● Document segment
• • • • •

(LifeSiteNews) — Legislators in Wyoming will vote on vaccine mandate and passports during a special session next week.
The legislators could debate two bills from October 26 to October 28 that aim to protect citizens from being coerced into getting vaccinated or barring them from participating in the economy. A third bill would fine or jail any government employee who attempted to enforce federal vaccine mandates.
“One bill being drafted would ban vaccine passports,” the Associated Press reported. “Another would impose a $500,000 fine for firing, demoting, promoting, compensating or refusing to hire employees based on vaccination status.”
The third piece of legislation “would provide for fines and jail for any public servant who tried to enforce federal vaccine mandates.”
The legislation is not currently available on the legislature’s website.
A local Wyoming news site said the anti-discrimination law would punish businesses with “civil penalties of a $500,000 penalty payable to each victim. There would also be criminal penalties: a misdemeanor with jail time of up to six months, a fine of up to $750, or both.”
Republican state representative Chuck Gray has been working on his vaccine passport ban legislation since the summer. Gov. Mark Gordon’s executive order only prohibits government agencies from implementing a vaccine passport system.
This does not go far enough for Gray. “The Governor’s Executive Order needs to be strengthened and a ban on vaccine passports need to be placed in state and federal statute,” Gray said in June.
He is looking forward to the special session.
“This is a huge, historic moment for our state!” Gray wrote on his campaign Facebook page. “It is only the second time the legislature has called itself into special session in Wyoming history.”

• • • • •

● Information supplied
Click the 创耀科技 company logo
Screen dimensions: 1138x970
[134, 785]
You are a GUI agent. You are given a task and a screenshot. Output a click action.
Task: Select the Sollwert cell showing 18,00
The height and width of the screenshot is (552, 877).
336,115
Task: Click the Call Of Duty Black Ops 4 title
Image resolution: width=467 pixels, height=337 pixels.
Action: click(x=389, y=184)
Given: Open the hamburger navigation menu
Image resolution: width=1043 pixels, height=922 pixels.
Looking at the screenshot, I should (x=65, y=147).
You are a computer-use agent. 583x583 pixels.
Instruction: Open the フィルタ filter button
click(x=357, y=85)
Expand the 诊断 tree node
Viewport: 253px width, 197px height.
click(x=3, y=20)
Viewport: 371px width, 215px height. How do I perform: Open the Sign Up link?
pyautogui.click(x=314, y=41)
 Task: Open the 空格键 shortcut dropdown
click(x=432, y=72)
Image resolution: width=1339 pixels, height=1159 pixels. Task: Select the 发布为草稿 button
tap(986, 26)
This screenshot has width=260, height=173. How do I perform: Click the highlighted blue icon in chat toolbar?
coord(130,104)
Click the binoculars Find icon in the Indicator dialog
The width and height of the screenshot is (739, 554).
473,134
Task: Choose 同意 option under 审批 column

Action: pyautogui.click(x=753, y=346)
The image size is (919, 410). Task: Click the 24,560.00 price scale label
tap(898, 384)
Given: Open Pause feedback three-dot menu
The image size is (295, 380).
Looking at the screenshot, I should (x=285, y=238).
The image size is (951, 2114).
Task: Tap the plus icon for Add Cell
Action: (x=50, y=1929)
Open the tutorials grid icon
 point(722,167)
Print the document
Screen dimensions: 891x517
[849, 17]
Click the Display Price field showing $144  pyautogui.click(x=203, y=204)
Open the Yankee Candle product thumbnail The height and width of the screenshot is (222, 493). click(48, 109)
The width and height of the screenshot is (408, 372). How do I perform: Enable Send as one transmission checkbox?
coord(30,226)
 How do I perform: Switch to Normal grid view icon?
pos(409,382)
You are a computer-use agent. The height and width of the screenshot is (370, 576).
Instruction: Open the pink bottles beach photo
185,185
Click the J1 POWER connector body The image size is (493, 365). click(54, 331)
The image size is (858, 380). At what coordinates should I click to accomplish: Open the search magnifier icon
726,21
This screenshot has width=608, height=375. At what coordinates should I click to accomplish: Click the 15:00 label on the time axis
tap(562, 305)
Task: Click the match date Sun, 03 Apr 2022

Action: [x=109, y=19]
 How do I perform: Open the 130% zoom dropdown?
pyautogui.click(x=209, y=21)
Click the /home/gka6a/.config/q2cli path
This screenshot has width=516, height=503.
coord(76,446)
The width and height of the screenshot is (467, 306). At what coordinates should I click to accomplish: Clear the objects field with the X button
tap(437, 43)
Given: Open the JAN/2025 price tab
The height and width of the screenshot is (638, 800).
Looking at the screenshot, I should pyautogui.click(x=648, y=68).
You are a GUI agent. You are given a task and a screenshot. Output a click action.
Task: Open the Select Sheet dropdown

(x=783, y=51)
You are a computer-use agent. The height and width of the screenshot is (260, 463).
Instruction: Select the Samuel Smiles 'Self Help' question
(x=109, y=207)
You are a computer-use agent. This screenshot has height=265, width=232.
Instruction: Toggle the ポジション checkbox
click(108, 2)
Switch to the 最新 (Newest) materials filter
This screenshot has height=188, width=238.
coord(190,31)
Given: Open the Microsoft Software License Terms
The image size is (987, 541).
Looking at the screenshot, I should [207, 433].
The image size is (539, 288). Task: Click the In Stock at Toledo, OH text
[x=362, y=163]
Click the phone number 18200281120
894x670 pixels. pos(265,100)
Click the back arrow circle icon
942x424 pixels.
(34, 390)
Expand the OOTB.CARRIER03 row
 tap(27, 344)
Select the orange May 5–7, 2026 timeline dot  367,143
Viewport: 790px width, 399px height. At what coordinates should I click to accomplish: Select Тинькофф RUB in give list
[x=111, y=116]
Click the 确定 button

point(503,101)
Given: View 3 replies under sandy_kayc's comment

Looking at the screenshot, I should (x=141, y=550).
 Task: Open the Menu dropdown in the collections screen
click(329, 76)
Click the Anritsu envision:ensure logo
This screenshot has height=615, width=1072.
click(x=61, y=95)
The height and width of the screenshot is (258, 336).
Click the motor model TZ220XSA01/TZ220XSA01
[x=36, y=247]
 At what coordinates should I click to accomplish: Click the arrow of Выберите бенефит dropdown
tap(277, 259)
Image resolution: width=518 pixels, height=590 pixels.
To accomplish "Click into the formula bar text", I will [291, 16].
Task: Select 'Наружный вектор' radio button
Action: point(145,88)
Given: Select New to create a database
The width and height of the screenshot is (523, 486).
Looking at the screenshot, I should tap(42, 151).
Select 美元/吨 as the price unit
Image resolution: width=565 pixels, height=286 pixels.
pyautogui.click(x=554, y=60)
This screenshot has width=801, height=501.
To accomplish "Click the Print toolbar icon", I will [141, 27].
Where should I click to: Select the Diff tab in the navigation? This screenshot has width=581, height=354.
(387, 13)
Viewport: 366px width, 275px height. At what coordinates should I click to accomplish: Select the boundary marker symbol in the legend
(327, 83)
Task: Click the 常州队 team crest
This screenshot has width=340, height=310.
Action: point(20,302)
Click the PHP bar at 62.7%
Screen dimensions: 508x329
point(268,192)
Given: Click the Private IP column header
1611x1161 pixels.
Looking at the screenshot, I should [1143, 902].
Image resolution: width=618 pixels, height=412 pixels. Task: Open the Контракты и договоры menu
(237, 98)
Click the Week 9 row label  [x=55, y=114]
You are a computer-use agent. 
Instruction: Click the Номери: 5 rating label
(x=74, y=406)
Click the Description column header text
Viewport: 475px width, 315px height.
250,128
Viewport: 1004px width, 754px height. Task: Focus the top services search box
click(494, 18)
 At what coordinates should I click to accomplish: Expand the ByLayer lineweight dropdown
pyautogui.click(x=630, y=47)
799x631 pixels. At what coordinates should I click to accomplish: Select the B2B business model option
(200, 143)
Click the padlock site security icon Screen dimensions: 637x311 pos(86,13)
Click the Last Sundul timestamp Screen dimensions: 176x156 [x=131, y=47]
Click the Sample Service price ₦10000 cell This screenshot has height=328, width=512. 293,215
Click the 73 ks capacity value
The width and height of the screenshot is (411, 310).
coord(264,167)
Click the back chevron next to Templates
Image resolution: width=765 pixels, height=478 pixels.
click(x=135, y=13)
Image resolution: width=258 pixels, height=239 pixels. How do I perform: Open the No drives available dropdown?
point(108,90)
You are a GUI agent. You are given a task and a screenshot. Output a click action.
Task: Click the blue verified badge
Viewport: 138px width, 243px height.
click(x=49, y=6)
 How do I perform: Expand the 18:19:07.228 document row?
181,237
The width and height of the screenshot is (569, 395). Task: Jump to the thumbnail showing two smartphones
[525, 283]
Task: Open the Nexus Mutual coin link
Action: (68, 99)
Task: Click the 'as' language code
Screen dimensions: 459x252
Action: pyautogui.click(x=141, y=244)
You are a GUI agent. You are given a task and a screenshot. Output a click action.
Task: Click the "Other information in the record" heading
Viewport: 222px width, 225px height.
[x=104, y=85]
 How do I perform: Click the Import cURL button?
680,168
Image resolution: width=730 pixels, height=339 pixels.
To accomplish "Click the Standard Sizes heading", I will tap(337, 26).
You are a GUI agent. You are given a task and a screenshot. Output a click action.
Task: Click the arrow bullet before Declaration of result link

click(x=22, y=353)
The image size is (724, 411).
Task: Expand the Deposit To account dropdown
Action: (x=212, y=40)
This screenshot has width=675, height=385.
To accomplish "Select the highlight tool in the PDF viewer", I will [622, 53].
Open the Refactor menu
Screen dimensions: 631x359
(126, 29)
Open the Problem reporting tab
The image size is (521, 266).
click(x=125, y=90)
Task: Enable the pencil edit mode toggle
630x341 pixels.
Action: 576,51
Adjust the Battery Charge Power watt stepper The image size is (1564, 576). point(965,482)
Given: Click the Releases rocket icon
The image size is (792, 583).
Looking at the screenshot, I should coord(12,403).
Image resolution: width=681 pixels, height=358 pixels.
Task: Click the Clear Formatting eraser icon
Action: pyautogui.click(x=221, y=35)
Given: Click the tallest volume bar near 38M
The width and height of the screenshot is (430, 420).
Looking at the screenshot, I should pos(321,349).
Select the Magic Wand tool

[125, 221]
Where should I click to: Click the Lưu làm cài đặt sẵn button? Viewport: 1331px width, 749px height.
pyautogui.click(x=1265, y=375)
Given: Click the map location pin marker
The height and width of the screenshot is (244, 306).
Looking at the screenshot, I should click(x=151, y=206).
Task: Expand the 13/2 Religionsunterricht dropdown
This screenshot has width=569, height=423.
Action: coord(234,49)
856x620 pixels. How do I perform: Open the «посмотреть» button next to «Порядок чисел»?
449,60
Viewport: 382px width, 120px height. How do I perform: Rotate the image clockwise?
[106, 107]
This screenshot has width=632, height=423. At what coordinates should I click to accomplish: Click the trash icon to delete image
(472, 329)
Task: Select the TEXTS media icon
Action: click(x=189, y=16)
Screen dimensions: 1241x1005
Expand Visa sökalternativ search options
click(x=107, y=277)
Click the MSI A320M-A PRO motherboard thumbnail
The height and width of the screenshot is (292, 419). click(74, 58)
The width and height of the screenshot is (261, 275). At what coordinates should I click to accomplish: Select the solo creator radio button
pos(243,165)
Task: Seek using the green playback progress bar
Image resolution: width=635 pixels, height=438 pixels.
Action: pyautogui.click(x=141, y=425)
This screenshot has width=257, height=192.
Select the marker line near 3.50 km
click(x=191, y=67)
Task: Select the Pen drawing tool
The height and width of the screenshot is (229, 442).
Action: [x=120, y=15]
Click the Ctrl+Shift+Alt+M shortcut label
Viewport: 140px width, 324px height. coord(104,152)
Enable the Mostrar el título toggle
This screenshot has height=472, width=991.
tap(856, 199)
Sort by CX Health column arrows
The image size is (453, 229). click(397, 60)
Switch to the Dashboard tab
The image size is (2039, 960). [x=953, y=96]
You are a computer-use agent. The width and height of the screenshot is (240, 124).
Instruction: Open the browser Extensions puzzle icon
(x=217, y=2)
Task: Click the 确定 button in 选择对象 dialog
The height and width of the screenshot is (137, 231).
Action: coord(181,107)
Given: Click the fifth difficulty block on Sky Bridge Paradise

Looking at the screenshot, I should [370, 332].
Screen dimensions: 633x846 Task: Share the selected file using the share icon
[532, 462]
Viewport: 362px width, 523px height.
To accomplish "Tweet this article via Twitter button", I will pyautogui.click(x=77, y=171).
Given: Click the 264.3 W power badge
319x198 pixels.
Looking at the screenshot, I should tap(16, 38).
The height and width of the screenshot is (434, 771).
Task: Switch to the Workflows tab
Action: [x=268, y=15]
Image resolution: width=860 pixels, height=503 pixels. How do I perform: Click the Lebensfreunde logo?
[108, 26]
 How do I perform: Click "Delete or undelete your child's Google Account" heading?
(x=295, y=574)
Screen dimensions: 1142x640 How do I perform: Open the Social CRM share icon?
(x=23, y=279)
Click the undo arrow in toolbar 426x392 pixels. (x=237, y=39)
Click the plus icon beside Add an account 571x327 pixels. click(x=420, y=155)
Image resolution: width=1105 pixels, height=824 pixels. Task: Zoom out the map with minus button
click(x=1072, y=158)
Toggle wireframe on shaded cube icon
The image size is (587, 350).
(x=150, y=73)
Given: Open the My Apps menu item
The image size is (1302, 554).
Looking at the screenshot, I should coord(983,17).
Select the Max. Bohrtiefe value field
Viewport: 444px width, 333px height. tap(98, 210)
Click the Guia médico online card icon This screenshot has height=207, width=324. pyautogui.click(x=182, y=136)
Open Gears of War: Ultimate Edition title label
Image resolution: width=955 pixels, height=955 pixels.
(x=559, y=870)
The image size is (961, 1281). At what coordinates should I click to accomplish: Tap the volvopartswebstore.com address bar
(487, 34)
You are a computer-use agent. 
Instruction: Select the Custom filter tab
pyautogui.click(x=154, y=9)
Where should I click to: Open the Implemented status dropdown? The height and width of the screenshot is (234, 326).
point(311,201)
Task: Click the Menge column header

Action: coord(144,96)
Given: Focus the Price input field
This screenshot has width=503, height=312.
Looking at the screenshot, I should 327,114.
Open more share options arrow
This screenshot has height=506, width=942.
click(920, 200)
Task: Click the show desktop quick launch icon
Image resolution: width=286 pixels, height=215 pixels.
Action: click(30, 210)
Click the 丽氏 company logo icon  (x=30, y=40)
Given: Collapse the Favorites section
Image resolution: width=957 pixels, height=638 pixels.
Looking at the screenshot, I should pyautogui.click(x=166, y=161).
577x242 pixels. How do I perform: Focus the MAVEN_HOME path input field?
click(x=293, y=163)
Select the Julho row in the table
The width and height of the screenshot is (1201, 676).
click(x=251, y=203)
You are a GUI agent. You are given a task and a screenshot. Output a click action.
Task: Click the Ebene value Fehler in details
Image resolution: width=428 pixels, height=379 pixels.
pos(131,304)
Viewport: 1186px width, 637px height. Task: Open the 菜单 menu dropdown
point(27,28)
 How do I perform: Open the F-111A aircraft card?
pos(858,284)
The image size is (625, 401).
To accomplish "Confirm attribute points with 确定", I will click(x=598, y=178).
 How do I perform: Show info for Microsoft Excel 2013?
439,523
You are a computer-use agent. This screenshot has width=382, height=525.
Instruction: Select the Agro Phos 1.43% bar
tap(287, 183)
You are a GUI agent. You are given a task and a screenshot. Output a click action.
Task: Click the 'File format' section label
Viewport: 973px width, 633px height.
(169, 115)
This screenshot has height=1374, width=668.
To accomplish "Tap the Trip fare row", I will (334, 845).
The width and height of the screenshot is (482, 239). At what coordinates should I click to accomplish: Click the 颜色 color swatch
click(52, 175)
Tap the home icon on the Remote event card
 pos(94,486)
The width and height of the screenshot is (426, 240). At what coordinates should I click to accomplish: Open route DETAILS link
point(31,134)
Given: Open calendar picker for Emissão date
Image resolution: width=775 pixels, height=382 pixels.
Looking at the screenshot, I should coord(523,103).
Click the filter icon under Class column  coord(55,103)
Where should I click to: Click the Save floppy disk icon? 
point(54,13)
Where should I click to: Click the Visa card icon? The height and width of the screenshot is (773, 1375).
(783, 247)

• • • • •

● Tasks
1. In the article on Wyoming's special session, how large a fine would one bill impose for firing, demoting or refusing to hire employees based on vaccination status?
2. Please carry the article about Wyoming's special session on vaccine mandates forward from its last paragraph.

● Results in order
1. $500,000.

2.
Establishment Republicans may team up with Democrats to push back on the legislative efforts, however.
“Two-thirds of each chamber would need to approve rules for the session to be proposed by legislative leadership,” the AP reported. “The leaders plan to seek to adjournment if legislators don’t approve their rules, according to a memo from Senate President Dan Dockstader, R-Afton, and House Speaker Eric Barlow, R-Gillette.”
Moderate Republicans have stymied efforts by conservative GOP politicians to protect citizens from private and public vaccine mandates.
Idaho’s lieutenant governor expanded the governor’s executive order to ensure that K-12 schools and universities could not require a vaccine passport or a negative test result to enter buildings.
The state’s Republican governor, Brad Little, wanted to allow government entities to require testing in order to access services.
Arkansas Gov. Asa Hutchinson, a moderate Republican, said he supports the right of businesses to fire employees who choose not to get jabbed.
“So, I am a defender of the employer’s right to provide a healthy workplace,” Hutchinson said during a Sunday interview on NBC. “You would have just as many workers say, ‘I don’t want to work there because it’s not a healthy workplace, because not everybody’s going to be vaccinated.’”
“[Employers] should have the prerogative to make those decisions, and I support that.”